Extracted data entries
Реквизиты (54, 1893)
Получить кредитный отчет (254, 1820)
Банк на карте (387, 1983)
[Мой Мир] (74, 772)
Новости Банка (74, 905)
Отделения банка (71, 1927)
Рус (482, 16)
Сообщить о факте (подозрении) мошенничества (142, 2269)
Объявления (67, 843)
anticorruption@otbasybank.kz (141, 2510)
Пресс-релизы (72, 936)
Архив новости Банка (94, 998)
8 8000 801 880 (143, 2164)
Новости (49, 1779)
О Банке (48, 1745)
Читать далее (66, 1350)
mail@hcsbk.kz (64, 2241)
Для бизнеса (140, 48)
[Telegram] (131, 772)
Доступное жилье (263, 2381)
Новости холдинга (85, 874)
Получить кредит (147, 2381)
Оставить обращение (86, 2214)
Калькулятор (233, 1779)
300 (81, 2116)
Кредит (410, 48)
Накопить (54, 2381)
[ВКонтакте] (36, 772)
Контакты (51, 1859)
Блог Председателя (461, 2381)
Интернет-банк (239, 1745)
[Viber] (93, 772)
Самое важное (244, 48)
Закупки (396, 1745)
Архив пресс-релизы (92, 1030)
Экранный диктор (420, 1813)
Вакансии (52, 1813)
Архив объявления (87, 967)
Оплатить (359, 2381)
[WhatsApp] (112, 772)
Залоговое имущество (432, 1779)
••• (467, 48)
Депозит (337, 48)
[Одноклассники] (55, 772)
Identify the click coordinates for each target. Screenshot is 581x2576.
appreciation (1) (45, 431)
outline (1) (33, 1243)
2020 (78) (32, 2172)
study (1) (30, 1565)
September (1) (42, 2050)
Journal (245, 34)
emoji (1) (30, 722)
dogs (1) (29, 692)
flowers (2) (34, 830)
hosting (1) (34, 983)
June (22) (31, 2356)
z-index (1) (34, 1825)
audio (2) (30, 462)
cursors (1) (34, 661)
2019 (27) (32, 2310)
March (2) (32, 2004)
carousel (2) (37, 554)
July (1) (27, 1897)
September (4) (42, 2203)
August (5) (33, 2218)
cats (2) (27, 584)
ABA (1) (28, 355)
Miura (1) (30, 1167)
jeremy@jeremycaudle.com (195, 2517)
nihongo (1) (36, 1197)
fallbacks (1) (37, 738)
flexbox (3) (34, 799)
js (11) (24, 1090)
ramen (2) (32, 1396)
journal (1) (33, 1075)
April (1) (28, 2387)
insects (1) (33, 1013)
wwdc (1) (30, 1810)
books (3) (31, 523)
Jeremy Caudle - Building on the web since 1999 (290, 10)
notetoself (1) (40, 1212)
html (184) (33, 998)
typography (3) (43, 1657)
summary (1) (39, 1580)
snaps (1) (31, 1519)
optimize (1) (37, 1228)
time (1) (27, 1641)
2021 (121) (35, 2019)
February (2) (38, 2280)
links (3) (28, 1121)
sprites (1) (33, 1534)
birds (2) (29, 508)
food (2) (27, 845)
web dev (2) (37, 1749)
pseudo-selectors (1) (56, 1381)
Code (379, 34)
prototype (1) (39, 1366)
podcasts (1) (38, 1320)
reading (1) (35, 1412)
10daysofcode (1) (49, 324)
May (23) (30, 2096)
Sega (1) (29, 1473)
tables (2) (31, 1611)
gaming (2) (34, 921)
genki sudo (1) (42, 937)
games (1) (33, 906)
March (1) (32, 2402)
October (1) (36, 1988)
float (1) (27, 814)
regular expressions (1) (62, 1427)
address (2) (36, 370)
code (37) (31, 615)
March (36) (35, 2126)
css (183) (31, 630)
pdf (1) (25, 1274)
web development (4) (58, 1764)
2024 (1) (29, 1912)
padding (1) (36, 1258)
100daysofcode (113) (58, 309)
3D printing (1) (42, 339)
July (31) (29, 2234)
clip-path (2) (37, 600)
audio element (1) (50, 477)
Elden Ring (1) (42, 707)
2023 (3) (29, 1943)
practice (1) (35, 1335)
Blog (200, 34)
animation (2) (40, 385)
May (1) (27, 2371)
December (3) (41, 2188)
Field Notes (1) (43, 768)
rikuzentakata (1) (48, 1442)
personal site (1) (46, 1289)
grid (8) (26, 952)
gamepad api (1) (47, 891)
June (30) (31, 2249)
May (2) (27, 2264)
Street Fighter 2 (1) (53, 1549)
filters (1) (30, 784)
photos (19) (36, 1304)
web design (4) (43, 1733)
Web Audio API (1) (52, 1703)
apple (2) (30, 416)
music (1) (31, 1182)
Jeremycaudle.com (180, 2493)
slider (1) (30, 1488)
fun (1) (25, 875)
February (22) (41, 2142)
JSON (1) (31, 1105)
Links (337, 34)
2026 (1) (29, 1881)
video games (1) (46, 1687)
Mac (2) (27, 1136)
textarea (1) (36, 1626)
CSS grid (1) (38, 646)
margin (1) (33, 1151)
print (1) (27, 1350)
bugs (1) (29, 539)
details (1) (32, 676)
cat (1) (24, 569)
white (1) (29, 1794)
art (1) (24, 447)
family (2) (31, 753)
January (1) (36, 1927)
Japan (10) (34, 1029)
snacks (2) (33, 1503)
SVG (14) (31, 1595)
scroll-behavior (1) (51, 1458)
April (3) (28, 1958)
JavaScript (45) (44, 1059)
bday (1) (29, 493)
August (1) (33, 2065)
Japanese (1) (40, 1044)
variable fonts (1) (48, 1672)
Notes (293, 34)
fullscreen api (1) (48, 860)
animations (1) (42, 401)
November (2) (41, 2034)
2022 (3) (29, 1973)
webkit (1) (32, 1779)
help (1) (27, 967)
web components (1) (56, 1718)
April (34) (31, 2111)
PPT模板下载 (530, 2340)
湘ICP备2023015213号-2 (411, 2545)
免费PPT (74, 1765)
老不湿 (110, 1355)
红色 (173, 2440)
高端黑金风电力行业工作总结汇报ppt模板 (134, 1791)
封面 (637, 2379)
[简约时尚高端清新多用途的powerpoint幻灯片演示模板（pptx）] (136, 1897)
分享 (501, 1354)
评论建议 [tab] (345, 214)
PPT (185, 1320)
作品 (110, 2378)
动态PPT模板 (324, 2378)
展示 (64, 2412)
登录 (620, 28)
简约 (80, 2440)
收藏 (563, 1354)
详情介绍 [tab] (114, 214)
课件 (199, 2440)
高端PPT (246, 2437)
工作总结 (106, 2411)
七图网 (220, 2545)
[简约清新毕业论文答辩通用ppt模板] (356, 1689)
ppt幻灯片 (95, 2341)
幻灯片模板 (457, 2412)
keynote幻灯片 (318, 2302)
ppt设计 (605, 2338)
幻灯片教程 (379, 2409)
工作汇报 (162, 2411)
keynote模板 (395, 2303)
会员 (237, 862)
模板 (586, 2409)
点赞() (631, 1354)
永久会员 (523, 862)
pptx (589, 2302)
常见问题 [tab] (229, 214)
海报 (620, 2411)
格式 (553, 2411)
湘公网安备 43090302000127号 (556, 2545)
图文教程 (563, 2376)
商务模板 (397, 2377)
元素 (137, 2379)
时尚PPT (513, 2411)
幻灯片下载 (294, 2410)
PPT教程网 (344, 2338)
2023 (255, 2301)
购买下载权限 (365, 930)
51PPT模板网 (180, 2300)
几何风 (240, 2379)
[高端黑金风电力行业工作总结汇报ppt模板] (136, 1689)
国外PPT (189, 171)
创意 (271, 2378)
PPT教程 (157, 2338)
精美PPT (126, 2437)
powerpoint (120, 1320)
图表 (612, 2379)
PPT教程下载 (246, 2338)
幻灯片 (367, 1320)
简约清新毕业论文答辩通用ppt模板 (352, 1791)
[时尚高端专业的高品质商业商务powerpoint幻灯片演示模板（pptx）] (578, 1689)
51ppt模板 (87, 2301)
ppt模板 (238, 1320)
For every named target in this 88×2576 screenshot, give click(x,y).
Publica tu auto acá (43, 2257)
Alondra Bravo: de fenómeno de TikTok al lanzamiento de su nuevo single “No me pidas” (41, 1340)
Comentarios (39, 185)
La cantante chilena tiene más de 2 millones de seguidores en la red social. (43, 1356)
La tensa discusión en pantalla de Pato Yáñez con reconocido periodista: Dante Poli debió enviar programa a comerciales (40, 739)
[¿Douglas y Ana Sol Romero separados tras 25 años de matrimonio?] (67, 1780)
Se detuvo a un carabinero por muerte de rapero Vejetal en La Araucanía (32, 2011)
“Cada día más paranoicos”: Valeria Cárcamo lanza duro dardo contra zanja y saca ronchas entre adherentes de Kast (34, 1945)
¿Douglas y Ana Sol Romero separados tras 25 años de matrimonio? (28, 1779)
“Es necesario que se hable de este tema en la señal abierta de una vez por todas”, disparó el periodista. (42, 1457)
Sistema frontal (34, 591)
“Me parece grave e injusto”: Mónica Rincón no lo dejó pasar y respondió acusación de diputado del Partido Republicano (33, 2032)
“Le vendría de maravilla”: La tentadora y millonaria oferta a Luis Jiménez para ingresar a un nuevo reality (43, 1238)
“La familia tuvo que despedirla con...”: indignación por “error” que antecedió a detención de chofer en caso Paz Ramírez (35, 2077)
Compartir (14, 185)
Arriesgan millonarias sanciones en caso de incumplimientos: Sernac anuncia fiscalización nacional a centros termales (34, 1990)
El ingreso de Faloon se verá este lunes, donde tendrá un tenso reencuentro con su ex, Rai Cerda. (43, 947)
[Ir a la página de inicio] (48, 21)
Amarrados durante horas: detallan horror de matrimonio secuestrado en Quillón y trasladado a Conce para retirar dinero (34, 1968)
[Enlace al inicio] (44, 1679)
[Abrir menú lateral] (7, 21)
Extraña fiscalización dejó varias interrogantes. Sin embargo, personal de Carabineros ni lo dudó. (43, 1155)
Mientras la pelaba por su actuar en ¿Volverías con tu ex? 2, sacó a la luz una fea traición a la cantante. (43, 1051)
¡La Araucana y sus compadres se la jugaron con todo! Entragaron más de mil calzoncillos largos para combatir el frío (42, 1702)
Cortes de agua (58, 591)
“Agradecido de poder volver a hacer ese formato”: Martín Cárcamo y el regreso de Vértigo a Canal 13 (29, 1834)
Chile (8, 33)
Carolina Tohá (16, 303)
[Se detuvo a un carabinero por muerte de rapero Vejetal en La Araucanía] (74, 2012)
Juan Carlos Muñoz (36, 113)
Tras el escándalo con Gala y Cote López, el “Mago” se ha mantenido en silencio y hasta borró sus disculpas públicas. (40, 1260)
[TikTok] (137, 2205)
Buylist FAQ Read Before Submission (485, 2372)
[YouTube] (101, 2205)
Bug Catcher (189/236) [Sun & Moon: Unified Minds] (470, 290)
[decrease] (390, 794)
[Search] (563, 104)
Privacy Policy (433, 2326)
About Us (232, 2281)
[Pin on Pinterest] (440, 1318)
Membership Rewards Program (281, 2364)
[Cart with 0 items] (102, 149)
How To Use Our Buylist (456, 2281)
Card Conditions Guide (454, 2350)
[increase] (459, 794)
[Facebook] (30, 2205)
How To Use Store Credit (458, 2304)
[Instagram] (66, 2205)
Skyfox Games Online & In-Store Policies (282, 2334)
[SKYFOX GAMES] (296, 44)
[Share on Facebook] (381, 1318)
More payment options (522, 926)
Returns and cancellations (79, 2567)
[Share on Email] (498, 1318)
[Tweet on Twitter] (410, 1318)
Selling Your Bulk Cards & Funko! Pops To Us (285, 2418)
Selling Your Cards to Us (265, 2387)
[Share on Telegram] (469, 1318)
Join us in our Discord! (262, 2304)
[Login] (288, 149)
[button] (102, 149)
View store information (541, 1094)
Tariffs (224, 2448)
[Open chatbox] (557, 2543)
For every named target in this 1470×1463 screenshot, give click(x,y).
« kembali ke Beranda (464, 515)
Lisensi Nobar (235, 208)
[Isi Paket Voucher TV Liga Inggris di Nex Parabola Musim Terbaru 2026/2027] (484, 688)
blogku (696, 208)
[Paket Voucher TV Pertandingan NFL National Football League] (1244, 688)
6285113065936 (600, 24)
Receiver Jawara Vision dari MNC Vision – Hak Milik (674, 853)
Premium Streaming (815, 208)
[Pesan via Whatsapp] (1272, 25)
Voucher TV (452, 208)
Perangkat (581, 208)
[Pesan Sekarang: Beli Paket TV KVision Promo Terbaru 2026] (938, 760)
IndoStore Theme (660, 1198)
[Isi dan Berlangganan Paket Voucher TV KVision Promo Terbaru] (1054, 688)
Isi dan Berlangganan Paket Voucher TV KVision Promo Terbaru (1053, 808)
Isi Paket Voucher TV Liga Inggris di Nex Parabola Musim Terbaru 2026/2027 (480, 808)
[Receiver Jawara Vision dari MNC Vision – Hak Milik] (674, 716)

== REQUIRED ACTION ==
Your answer should be a single number: how many lines in the preceding entries contain "Milik".

== ANSWER FOR THE TASK ==
2